On the street corner, two statues shake hands over the body of a drifter
whose throat was crushed by a hand about that size.
The fourth one this month, and the police still have no suspects.

The old abandoned apartment seems to get a little younger every day,
colors fading in, graffiti fading out.
Sepia-toned windows frame the ghosts of lives never lived.
No one comes in or out.

All over town, folks are packing up and leaving.
Not even bothering to sell,
and the houses are going downhill fast.

The church stands empty, aging by the day,
after the preacher lost his battle with something,
while his numb flock wander aimlessly.

Fewer and fewer kids are going to school these days,
as if they no longer wish to learn things Man was never meant to know.
Even the teachers look as if they don't know
what they're doing there anymore.

The playground looks old and forlorn,
the few kids who go there appear lost and dazed,
but still seem reluctant to go home,
even at sunset.

To see some linger under the flickering streetlights
was a most unsettling sight.
Especially the half-seen company they keep.

There's no denying, this town is dying,
but no one knows just what it's dying from...


Contact with the outside world is diminishing,
as if it all only exists on TV and in books.
Travellers drive right through, stopping for nothing if they don't have to.
The children gaping, wide-eyed, while their parents stare straight ahead.

At the corner store, the shelf stock dwindles,
random objects stand out on mostly bare shelves,
all the while, strange noises coming from the back room.
The staff seem constantly spooked and preoccupied.

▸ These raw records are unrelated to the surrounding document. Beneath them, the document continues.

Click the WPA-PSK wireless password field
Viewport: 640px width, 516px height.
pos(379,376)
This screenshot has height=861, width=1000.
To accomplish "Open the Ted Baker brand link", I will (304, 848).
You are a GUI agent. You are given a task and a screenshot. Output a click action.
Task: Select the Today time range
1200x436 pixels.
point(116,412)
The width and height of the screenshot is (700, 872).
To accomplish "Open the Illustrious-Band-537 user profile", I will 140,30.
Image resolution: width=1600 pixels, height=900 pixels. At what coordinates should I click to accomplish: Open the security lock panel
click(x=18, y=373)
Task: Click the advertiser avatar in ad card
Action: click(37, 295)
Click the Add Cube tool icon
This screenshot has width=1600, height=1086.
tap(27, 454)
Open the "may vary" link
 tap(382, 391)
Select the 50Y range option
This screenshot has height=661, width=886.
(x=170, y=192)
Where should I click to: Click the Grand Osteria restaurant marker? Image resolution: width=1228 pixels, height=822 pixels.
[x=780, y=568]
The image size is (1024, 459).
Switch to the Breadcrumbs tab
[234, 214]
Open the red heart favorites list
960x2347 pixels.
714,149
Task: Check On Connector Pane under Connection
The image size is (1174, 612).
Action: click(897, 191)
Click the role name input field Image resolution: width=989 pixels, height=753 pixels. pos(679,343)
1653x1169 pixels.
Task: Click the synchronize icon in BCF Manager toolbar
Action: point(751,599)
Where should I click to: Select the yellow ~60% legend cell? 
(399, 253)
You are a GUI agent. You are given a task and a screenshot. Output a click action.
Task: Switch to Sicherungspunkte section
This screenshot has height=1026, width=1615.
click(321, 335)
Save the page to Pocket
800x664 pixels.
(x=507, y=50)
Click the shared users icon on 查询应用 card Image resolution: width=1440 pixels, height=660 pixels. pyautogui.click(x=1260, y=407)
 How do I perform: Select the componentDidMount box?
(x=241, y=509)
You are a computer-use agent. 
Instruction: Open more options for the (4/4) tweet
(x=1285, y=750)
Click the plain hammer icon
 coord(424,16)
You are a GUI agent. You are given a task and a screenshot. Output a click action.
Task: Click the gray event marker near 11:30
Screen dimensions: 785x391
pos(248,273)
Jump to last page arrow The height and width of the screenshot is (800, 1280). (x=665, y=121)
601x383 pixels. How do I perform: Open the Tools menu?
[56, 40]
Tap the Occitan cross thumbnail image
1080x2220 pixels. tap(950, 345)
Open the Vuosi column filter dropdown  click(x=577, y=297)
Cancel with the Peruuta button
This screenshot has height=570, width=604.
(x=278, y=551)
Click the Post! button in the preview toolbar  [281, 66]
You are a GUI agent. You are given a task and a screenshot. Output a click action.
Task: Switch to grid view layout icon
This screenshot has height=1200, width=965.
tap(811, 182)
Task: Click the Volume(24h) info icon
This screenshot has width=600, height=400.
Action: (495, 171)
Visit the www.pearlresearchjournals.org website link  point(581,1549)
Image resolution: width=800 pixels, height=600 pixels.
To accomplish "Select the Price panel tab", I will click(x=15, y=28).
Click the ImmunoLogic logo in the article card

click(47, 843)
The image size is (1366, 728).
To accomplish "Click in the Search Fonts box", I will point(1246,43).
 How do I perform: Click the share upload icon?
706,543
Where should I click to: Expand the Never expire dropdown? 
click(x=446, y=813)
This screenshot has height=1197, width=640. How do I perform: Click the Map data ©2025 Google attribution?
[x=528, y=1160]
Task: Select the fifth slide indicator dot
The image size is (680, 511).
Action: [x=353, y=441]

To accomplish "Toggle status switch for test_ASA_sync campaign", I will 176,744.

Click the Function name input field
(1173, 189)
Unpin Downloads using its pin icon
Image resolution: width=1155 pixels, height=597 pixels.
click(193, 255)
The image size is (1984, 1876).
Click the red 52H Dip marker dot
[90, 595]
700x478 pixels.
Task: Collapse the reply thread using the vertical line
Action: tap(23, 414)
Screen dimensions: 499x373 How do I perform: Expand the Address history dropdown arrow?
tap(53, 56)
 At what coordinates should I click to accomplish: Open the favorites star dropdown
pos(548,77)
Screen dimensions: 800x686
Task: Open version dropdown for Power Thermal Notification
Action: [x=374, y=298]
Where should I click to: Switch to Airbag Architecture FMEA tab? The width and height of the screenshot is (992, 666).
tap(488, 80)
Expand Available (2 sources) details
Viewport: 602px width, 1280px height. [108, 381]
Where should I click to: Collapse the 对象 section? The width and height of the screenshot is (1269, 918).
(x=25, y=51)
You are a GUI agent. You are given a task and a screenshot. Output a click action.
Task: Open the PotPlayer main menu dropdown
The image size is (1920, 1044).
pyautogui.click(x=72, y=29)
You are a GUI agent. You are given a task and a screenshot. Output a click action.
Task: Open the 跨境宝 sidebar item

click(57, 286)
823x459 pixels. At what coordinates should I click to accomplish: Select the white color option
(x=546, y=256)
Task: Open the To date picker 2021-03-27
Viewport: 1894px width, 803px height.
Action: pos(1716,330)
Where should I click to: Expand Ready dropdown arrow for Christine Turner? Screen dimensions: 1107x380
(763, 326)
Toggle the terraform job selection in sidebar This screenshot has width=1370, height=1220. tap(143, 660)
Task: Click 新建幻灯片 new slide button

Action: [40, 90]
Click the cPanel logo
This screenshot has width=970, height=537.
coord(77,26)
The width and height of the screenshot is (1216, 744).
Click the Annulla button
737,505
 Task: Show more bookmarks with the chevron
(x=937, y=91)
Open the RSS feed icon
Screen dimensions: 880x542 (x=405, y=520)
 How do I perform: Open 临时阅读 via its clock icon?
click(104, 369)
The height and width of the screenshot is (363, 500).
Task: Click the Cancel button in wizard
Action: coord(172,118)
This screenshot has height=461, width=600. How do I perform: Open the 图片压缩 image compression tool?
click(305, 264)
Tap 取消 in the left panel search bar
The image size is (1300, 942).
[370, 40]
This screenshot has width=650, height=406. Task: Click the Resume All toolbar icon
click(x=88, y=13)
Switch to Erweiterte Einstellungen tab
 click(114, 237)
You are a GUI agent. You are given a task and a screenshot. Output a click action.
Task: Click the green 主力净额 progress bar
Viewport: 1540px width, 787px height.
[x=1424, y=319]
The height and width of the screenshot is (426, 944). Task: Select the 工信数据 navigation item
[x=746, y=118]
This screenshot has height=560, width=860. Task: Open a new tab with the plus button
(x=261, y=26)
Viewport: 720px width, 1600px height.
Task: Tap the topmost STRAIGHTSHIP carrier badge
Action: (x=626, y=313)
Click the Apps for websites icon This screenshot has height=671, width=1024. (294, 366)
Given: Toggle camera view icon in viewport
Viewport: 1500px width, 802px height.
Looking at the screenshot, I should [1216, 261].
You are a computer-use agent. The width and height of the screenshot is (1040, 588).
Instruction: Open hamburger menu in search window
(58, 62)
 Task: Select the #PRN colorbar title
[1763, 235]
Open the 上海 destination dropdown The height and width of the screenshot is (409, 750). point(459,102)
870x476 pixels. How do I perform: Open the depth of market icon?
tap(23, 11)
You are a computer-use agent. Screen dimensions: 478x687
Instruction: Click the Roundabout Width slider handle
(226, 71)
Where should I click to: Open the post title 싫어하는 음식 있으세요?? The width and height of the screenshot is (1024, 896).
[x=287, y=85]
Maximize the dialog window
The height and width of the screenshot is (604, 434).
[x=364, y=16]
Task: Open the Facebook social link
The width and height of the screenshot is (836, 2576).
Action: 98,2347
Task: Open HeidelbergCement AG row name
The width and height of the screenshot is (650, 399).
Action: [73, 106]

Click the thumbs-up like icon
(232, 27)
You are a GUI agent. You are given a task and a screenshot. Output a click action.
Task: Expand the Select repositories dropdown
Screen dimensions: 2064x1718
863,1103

The elevator got stuck on the pre-floor,
a strange, nowhere level, of halls and rooms that don't connect,
and took a lot of button-coaxing to get off of.
After that, stuck with the stairs.

When reality starts forgetting how to keep it real,
doors and halls and alleyways no longer lead to where they used to,
dark places that don't want to let you out.

Time out here seems to be going soft:
lingering sunsets and longer nights,
even as summer advances by day.
Falling into twilight...

Some nights, the moon seems to shimmer, as if underwater.
Other nights, it looms over everything,
and seems to be crawling with tiny black shapes.
Even the stars don't look familiar anymore.

The streets are no longer safe at night.
Streetlights flicker in and out too conveniently,
sometimes illuminating glimpses in the corner of the eye.
Stalked by shadow-shapes, with nothing to cast them.

There's no denying, this town is dying,
but no one knows just what it's dying from.
What we see and hear, something draws near,
can't tell what we fear, or from whence it comes...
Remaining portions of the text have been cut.